What’s wrong is how domestic violence is almost acceptable in our society, to the point that the Council of Islamic Ideology (CII) issued the famous “it is permissible to lightly beat you defying wife” statement. In another bizarre report, 53% of teenage women in Pakistan responded that if a wife refused her husband sex, he is rightfully allowed to physically assault her. 63% people responded, in another poll, that a boy’s education is more important than a girl’s.


Why is this last poll important?

Because it elaborates just how skewed our priorities are about reducing gender bias – it’s skewed to the point of harming our women and girls and how they are framing their opinions. Girls grow up thinking and learning that they are second-grade citizens in the world, they are told that their education is not as important as their brothers’. That they owe their husbands sex even if they do not love or want them. They are told that if they disobey, it’s appropriate if they are thrashed – they were probably asking for it.

Just within the time period of July through September, Punjab Gender Parity report stated that incidents of torture against women were on the rise by 20%. This is despite the fact that the Punjab assembly passed the landmark bill the same year, calling to an end to violence against women. Then what’s going on? Why are the cases of abuse still on the rise? Why hasn’t this bill deterred men from hitting, maiming, raping, killing, stoning, and bludgeoning women?

Because the truth is, like those oblivious producers of that Moroccan TV channel, the average person, even in Pakistan, has little to no idea that domestic violence is not acceptable. They would make jokes about it, make light of it. A few days ago, I came across a picture of some male model tightly gripping a female model’s wrist that in no way looked consensual at a fashion show.
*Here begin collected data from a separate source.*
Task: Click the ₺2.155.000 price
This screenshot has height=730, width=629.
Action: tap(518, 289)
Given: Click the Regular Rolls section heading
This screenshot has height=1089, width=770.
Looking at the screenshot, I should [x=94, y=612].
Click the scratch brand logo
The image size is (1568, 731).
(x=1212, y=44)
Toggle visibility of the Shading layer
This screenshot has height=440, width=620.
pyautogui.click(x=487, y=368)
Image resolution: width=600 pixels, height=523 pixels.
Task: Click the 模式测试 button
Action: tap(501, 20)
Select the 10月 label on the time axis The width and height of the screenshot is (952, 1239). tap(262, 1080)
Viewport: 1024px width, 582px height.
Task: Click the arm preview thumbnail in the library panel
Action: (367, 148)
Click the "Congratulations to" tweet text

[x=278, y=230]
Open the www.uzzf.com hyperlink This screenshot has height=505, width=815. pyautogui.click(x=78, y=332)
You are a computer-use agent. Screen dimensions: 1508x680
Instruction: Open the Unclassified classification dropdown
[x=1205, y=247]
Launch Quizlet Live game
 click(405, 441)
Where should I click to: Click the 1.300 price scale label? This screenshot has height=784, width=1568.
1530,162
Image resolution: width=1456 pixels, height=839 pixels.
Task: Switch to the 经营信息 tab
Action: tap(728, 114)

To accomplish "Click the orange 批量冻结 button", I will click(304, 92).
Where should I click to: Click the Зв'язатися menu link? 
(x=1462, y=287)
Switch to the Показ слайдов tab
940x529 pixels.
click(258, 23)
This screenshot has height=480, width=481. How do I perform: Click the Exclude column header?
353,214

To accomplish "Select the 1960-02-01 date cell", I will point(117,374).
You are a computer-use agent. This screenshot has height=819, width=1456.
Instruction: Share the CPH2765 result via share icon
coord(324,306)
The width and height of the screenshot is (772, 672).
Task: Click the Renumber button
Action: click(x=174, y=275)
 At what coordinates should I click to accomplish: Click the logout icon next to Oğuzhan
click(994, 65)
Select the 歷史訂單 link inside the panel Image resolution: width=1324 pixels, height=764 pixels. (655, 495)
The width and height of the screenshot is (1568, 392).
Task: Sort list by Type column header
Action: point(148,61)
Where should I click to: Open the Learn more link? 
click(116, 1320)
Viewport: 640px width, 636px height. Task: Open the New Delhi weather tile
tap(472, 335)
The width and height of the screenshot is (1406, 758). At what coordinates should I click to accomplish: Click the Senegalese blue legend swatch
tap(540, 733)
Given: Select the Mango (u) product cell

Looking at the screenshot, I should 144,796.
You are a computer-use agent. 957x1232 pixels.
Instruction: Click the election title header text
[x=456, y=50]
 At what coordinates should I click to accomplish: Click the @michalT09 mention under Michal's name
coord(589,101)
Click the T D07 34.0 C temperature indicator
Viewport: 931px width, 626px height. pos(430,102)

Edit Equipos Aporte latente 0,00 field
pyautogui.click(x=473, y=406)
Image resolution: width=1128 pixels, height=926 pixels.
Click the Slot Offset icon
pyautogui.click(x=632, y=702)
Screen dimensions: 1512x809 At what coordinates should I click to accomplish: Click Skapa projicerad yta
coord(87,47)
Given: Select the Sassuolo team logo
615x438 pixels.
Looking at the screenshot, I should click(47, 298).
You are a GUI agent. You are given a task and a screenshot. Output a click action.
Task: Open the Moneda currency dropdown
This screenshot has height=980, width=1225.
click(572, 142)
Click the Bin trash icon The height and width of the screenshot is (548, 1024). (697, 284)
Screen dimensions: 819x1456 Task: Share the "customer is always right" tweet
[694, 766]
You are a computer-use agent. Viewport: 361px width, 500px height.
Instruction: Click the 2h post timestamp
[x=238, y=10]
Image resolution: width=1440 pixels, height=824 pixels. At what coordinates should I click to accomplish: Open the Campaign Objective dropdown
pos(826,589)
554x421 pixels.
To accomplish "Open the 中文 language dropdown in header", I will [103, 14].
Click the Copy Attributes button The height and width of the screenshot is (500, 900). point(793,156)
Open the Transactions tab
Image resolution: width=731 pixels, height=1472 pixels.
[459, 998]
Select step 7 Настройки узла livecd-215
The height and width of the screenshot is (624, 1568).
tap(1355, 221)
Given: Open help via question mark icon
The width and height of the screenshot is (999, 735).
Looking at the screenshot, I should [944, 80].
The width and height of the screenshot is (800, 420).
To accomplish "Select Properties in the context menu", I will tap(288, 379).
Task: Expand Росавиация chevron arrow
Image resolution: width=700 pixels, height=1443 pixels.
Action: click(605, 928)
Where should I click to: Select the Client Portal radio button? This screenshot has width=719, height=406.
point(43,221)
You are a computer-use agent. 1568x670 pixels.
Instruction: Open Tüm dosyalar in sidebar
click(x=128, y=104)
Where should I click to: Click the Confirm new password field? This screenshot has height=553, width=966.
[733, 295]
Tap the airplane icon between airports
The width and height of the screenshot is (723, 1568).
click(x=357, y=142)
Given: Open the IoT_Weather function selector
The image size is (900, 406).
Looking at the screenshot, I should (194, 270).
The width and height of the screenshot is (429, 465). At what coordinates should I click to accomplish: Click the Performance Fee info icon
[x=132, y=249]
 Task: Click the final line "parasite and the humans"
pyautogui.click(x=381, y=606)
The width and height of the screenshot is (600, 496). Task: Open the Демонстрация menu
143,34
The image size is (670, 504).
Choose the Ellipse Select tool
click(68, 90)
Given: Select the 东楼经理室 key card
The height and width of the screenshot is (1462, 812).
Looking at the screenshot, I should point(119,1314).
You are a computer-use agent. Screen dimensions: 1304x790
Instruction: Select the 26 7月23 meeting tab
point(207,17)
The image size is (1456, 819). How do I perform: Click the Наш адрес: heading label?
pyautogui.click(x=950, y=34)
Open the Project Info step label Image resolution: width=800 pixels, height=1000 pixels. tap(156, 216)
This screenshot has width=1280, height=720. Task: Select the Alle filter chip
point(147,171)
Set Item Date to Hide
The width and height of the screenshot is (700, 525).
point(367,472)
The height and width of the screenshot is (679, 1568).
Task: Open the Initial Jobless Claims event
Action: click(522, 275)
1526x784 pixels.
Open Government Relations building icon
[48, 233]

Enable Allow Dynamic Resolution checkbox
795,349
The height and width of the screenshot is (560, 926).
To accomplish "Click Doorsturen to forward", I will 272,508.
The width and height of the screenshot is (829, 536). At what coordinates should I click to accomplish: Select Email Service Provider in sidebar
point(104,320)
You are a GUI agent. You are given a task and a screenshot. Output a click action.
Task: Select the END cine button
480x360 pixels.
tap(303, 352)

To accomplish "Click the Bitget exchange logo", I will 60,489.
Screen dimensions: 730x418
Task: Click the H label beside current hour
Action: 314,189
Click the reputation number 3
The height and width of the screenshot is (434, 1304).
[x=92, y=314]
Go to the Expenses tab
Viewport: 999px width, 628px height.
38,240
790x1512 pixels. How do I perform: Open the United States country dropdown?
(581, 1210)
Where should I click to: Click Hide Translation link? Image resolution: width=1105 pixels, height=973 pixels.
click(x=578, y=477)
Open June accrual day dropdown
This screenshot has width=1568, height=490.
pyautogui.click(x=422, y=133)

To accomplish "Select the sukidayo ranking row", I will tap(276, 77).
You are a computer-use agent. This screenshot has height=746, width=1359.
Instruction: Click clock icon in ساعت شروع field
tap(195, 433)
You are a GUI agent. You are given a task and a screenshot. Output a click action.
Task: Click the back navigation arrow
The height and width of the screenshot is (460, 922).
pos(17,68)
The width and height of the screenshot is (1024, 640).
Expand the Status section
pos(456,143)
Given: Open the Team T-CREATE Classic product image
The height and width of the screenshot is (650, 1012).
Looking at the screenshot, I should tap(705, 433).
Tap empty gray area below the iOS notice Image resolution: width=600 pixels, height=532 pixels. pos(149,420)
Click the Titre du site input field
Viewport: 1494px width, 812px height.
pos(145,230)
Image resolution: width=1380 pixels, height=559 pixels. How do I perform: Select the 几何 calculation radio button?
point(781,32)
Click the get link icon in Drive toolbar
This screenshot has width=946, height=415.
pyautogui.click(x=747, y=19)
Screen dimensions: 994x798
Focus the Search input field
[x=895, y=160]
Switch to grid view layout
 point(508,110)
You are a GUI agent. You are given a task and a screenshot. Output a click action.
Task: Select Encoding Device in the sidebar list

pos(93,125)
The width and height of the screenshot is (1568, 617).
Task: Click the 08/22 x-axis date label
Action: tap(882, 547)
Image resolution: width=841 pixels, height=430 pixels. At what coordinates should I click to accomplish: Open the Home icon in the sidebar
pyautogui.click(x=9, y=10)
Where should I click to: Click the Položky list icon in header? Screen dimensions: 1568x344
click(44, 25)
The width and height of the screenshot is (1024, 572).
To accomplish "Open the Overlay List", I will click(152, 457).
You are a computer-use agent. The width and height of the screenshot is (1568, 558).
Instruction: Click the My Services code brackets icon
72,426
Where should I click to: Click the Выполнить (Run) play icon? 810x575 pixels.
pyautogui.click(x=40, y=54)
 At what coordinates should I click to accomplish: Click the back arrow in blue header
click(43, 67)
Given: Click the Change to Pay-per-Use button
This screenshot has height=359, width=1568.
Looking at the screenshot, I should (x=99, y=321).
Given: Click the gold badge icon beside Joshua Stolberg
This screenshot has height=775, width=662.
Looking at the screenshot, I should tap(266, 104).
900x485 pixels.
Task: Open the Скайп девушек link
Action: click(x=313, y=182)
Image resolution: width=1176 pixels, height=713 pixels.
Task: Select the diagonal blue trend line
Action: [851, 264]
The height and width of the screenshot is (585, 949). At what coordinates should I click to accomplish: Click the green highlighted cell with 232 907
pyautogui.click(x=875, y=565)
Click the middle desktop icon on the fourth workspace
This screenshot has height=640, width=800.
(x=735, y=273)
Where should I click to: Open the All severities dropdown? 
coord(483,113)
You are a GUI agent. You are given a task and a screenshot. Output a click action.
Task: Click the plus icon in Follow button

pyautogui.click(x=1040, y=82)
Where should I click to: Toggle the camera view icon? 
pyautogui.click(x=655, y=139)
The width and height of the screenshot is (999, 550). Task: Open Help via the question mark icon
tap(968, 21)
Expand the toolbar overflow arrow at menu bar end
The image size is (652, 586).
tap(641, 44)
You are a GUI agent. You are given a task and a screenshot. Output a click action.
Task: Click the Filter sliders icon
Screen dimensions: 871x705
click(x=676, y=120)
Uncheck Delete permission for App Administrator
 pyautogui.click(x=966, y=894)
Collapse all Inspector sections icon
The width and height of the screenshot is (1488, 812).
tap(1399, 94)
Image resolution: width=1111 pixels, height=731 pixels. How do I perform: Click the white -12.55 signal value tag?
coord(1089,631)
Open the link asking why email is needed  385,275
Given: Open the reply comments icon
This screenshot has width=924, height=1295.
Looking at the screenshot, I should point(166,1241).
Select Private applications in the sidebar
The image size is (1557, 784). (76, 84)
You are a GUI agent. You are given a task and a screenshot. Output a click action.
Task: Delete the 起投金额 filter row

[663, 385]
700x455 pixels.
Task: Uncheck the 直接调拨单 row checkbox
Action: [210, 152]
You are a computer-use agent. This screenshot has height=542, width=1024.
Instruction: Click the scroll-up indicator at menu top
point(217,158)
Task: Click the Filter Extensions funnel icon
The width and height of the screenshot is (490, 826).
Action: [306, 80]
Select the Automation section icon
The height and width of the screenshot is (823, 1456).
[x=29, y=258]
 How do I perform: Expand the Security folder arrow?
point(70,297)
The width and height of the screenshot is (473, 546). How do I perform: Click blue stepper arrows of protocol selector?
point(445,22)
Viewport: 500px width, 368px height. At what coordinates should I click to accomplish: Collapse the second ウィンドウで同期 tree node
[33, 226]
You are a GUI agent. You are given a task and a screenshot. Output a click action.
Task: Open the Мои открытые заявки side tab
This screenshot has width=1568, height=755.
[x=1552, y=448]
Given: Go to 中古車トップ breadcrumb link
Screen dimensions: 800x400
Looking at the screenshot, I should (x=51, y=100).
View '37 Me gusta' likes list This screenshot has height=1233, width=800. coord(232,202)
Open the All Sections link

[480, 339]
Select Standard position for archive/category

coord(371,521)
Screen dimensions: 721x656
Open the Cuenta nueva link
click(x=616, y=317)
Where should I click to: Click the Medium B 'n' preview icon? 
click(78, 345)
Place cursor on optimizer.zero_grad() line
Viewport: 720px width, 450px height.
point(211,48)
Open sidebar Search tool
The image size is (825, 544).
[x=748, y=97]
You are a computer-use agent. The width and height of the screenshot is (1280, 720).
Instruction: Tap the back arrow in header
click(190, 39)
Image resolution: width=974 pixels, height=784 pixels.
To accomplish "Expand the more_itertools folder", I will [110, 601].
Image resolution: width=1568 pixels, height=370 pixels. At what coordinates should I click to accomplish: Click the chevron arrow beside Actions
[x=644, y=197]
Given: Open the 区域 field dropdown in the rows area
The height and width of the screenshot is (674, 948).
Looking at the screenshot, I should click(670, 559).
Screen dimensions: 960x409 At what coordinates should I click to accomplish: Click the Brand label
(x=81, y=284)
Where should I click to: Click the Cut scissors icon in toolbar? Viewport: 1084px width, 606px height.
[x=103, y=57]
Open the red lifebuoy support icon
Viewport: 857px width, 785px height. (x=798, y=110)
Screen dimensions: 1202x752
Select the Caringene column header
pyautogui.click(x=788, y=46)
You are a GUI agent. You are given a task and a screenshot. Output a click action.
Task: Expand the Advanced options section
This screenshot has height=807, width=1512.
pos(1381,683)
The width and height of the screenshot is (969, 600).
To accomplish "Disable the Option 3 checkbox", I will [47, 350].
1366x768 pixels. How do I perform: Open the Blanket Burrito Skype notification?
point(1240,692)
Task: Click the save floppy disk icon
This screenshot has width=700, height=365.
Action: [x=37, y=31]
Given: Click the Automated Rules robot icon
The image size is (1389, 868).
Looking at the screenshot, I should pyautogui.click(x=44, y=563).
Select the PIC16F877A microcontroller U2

In our dramas, films, novels and various entertainment scopes, the girl who bravely faces her husband’s misdemeanour or abuse is shown as a heroine and ‘responsible’. Women who tolerate their husbands’ abuse are considered courageous – very few plots expand on how a man who is abusive and entitled is a reflection of almost every other man in our society. Very rarely does this dynamic get explored – what sells more is the damsel in distress, the valiant heroine who accepts her fate and tries to do the best she can.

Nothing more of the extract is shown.